[[ GIVEN RECORDS open ]]
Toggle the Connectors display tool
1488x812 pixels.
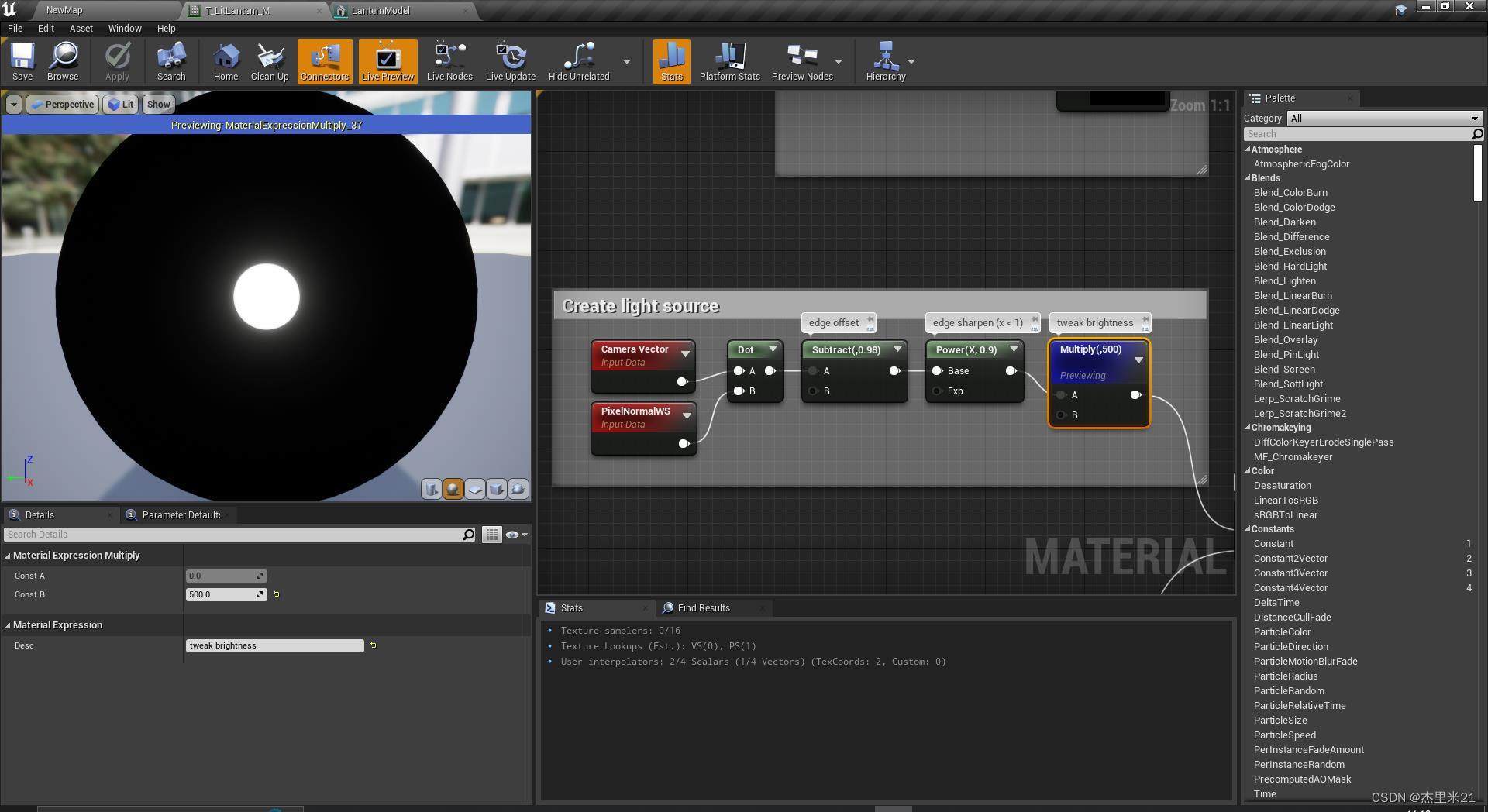pos(325,61)
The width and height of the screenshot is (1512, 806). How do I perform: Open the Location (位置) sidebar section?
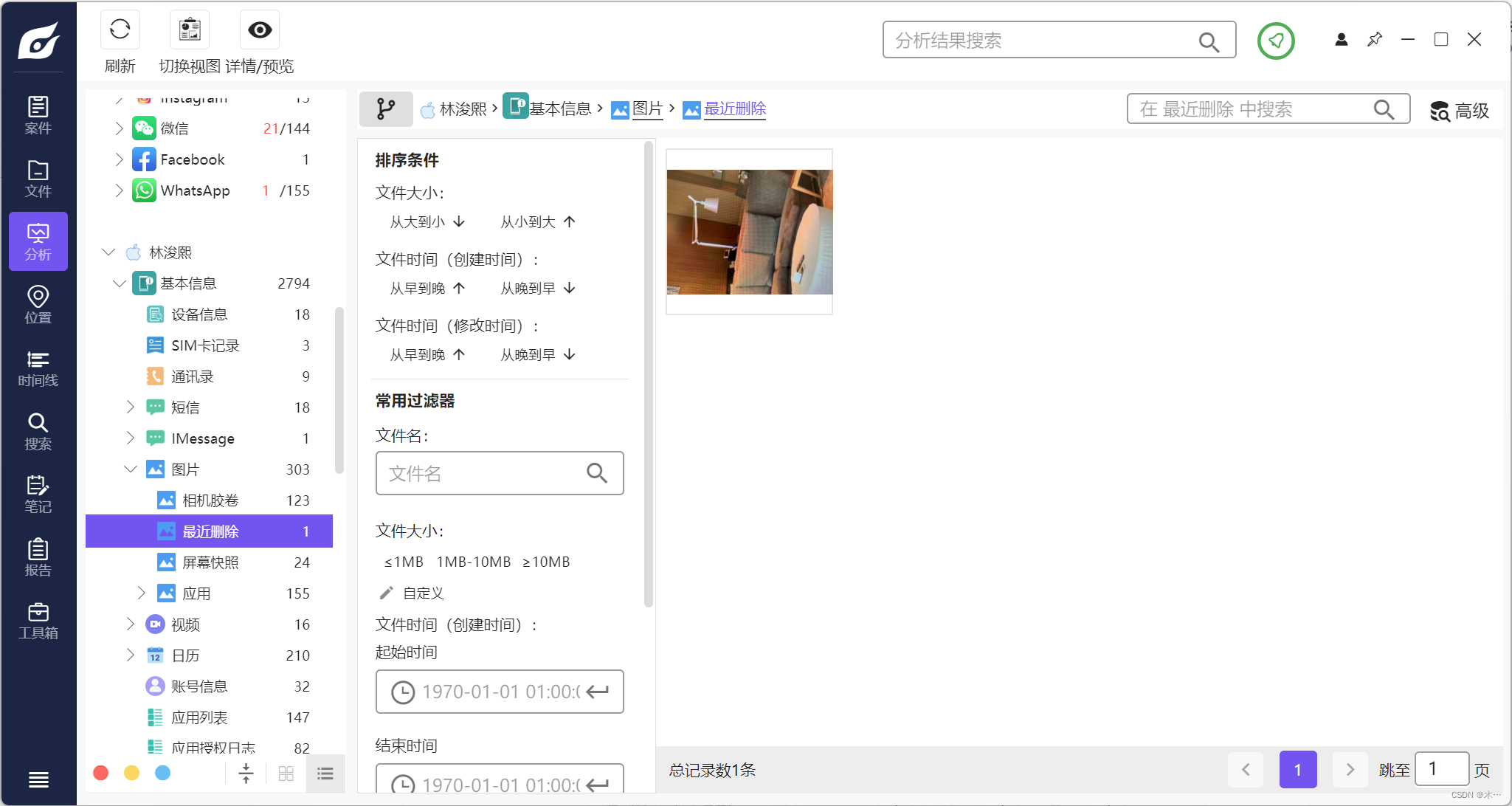[38, 305]
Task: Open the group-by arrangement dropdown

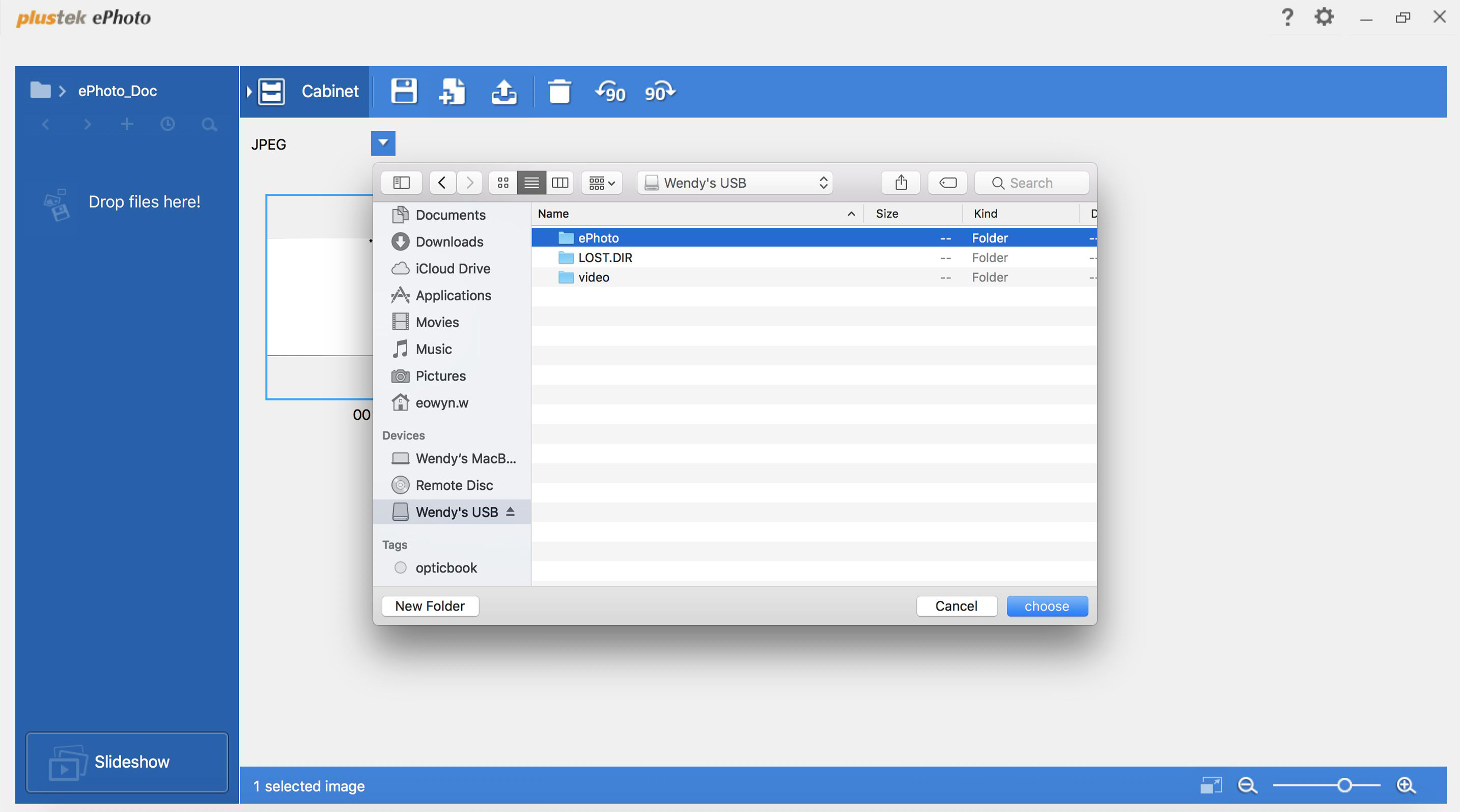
[[ GIVEN RECORDS closed ]]
(YOUR ASSIGNMENT)
The output is to be the material in full and unaltered, with pictures omitted.

(ANSWER AREA)
Toggle the Connectors display tool
1488x812 pixels.
pos(325,61)
The width and height of the screenshot is (1512, 806). How do I perform: Open the Location (位置) sidebar section?
[38, 305]
Task: Open the group-by arrangement dropdown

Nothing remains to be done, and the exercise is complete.